#### Exercise prompt:
Among the records that follow, find each line holding the word "resolution" and copy it.

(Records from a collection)
'''
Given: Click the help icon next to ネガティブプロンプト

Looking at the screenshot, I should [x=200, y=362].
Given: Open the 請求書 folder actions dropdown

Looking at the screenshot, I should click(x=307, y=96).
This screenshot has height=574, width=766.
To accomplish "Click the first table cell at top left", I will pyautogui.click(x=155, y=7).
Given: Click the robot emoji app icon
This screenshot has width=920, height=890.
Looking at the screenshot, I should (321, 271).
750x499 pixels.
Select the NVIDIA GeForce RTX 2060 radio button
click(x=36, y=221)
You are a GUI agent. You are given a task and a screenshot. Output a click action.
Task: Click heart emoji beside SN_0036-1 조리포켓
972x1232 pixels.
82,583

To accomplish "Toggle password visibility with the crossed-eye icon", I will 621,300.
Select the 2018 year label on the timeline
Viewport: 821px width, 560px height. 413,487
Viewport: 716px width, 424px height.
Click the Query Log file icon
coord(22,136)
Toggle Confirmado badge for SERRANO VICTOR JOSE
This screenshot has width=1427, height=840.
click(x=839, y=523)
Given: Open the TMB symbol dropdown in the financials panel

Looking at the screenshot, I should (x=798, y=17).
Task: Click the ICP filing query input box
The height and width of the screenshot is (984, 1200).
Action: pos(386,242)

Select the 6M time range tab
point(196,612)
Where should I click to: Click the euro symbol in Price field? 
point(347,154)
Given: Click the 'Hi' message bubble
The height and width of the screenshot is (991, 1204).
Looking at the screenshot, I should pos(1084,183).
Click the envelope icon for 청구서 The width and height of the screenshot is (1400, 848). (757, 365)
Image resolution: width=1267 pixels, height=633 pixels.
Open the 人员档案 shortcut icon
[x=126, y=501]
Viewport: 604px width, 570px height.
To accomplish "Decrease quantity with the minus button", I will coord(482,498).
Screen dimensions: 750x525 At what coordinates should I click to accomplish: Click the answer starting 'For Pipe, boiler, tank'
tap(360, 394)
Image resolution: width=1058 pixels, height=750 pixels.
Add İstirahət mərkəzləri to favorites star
'''
#### Answer area:
Image resolution: width=1267 pixels, height=633 pixels.
Image resolution: width=1058 pixels, height=750 pixels.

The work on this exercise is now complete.